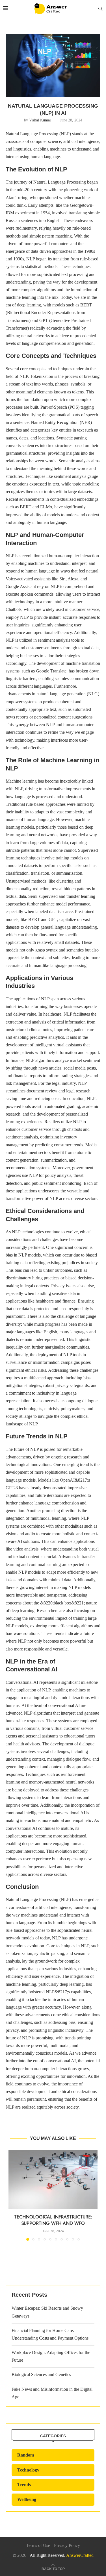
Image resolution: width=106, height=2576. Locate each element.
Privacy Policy (67, 2545)
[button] (13, 2195)
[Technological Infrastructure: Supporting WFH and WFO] (53, 2179)
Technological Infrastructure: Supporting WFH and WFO (53, 2220)
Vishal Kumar (40, 120)
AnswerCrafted (80, 2555)
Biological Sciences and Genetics (41, 2374)
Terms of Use (38, 2545)
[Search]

**Work required**
A faithful copy is needed: reproduce all of the data above, leaving the pictures out.

**Your solution**
Image resolution: width=106, height=2576. Locate each element.
Privacy Policy (67, 2545)
[button] (13, 2195)
[Technological Infrastructure: Supporting WFH and WFO] (53, 2179)
Technological Infrastructure: Supporting WFH and WFO (53, 2220)
Vishal Kumar (40, 120)
AnswerCrafted (80, 2555)
Biological Sciences and Genetics (41, 2374)
Terms of Use (38, 2545)
[Search]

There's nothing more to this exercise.